Sunday, December 10, 2006

Ballad of Deading Gaol

Dear Swill:

The passing of Pinochet, with all its alliterative charm, puts me in a bind. As usual, I rejoice when a public figure I detest dies--it's nice, nice to outlive the assholes who make the world such a grim place for so many. Even the glum thought that there's an eternally- replenished source of venal scum doesn't quite dim this bit of Schadenfreude.

Parties were thrown at Phredward's when Francisco Franco finally kicked the tube, when Reagan joined his ancestors, when the grotesque John Paul II finally went to greet Peter at the pearlies, when Jean Kirkpatrick, that totalitarian prune, allowed her small heart to burst one night, when Hassan II of Morocco, against whom my family nurses a very particular animosity, one of my relatives having spent seventeen years in Hassan's jails, alternatingly suffering torture and isolation, shuffled off his mortal coil.

Yes, good deaths, all of them.

But among these good deaths that have come, limpingly, to evil men and women, Pinochet's provokes some of the most mixed feelings.
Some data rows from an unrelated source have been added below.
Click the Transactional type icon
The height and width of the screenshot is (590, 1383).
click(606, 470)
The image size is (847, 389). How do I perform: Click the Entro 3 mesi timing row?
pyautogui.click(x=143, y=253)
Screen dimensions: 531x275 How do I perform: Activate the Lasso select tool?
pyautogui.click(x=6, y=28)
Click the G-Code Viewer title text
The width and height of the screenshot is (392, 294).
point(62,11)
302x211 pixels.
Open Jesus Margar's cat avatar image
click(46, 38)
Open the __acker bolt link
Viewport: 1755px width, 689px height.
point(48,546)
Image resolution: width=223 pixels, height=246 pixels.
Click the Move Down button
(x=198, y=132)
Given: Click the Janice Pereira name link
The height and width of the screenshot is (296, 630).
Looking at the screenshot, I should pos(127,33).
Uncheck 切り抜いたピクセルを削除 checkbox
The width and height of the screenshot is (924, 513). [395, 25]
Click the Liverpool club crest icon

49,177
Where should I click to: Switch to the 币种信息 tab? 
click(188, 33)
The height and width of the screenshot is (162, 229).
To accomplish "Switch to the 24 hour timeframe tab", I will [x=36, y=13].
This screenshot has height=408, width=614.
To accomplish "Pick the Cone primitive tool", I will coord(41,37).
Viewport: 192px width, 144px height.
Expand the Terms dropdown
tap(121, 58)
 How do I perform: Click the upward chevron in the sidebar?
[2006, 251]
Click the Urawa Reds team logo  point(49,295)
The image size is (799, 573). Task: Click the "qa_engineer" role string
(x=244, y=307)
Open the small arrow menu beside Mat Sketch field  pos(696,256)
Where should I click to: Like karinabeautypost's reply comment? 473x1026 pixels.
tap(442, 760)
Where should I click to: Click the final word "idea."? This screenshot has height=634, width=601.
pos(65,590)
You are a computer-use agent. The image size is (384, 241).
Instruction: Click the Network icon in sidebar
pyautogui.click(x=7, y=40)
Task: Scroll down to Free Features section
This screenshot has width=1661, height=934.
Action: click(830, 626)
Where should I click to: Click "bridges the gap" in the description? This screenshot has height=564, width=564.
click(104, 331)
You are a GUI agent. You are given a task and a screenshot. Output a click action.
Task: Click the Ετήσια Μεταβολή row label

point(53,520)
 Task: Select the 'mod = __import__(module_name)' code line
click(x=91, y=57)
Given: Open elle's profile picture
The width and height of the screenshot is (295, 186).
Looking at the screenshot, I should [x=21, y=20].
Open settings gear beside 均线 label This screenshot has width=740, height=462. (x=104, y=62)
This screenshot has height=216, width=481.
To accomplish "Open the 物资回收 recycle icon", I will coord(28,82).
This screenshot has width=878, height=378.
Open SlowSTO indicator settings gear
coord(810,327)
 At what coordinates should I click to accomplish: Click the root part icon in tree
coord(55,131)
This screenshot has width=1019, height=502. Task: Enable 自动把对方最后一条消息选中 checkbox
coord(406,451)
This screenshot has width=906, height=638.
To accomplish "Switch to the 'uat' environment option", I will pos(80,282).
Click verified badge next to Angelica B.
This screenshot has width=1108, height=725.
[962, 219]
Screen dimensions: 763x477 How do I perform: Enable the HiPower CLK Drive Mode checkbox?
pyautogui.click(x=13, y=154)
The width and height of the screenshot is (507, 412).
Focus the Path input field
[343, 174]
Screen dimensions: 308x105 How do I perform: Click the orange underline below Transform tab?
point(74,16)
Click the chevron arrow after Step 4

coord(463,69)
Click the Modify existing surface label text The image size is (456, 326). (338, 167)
Not because yours truly joins the flocks of Chilean bourgeois fools and US neocons-in-the-totalitarian-vs-authoritarian-mold, à la Kirkpatrick--of course not. Because the more-or-less peaceful death at the fine age of 91 of a particularly disgusting criminal so ripely proves that justice doesn't come when called (or even when summoned by drop-dead gorgeous Spanish judges like Baltasar Garzón), and because this confirms one's own views, viz., that justice, being nothing in particular, never comes on time, if at all.

I am gladdened, horribly, in this way: the worse the perpetrator, the more awful the crimes, and the less he or she is punished, the clearer the thrown circumstances of folks become--the clearer it is that no gods, justice or even Baltasar Garzón, however loudly or persuasively addressed, will show up to toot the final trump. I have an obscure sense that Primo Levi, and Paul Celan, and Jean Améry bumped into this sense, maybe once too often, in the years after they left the camps, after Nuremberg.

In any event--here's a sentence I address not to justice, who won't show and might not be welcome at my party if she did, but to another no-show whom I prize as highly--the thousands that Pinochet had tortured and killed, the disappeared, the lost: compañeros, the pig is dead, and you are not forgotten.